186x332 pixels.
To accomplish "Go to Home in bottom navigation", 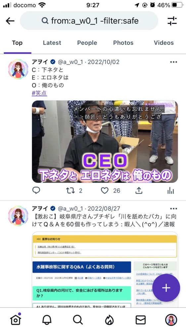I will [16, 320].
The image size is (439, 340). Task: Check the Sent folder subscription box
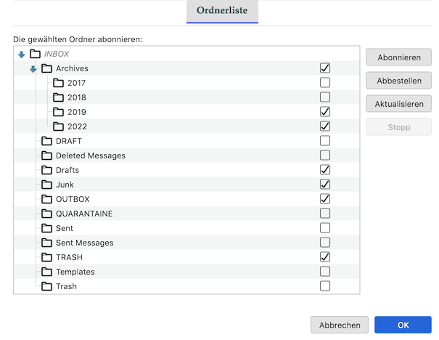click(325, 228)
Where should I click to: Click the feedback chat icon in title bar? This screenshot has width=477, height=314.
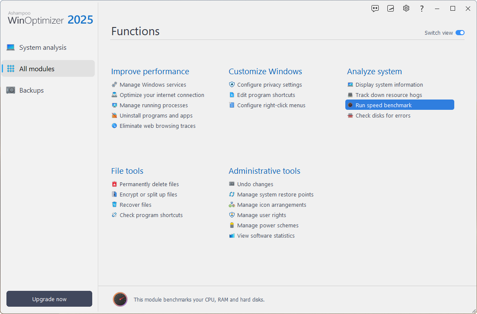click(375, 9)
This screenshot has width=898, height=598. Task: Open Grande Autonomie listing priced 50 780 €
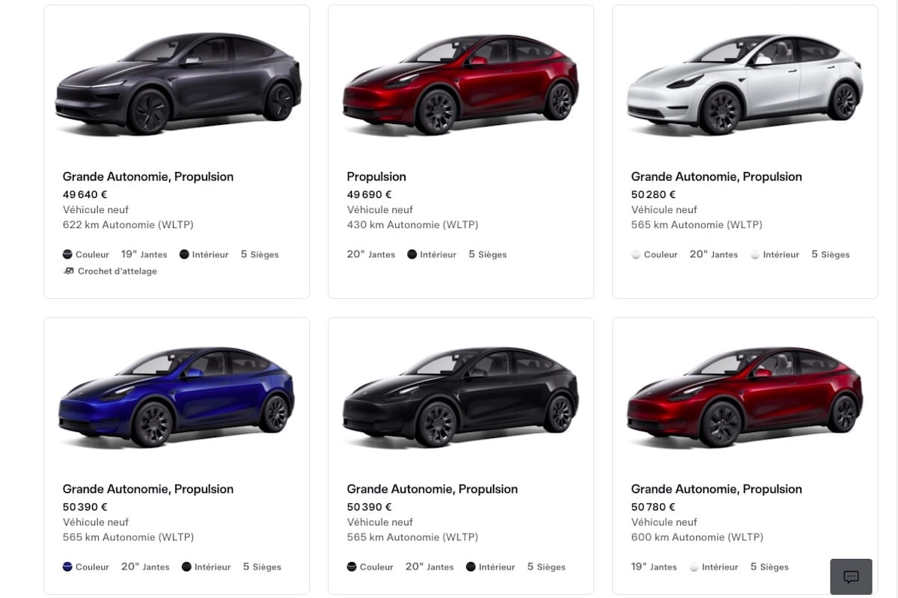716,490
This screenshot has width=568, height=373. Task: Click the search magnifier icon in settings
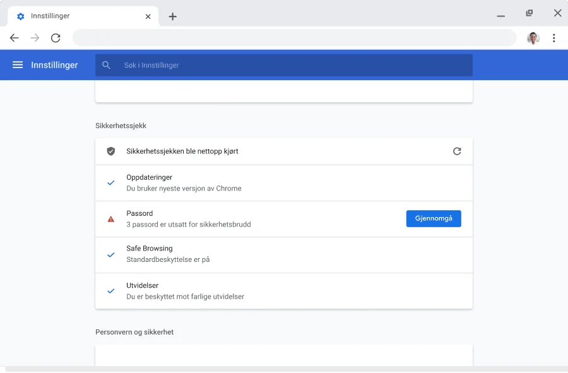pos(106,65)
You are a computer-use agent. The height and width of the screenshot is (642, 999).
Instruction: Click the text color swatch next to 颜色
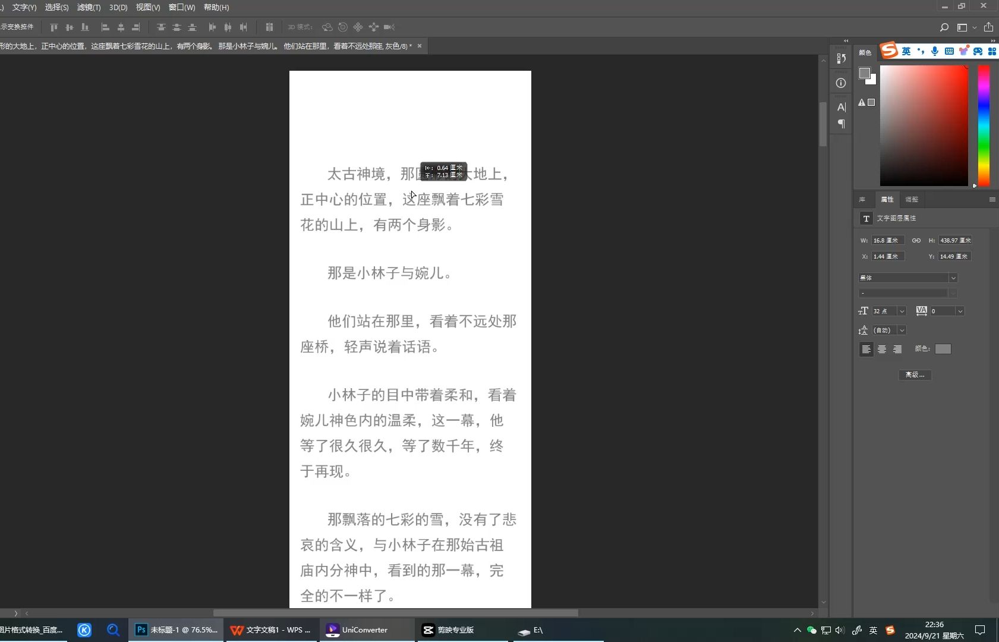pyautogui.click(x=943, y=349)
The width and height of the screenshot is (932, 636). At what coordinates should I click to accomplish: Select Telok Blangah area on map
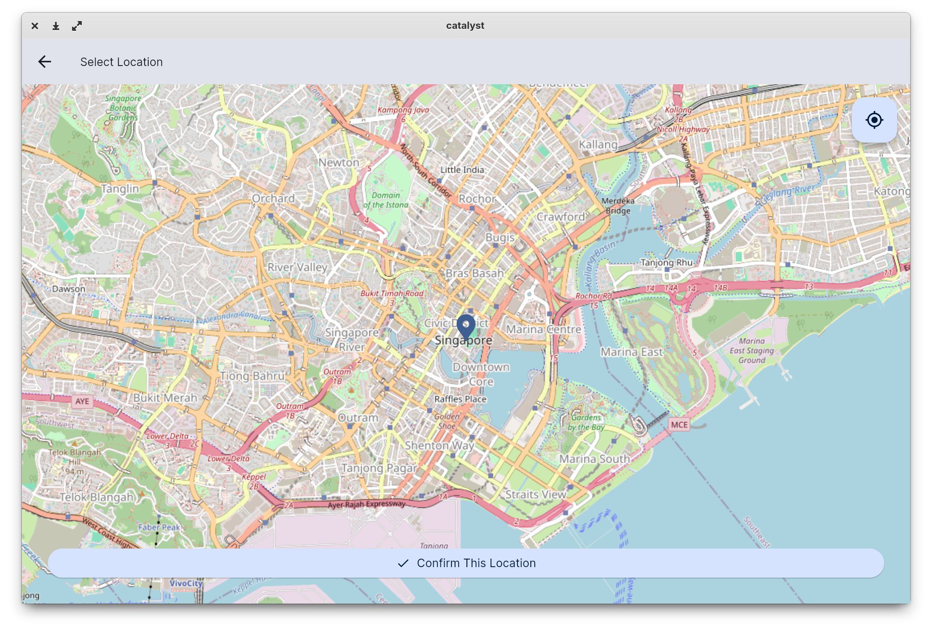click(96, 497)
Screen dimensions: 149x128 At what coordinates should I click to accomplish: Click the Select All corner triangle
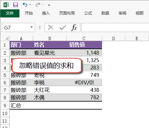point(7,38)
============================================================
Task objective:
Gather every line of the data above that contains the string "coordinates". Case counts, so match uppercase and lowercase letters precisely.

Final result:
The width and height of the screenshot is (932, 636). At what coordinates should I click to accomplish: Select Telok Blangah area on map
Screen dimensions: 149x128 At what coordinates should I click to accomplish: Click the Select All corner triangle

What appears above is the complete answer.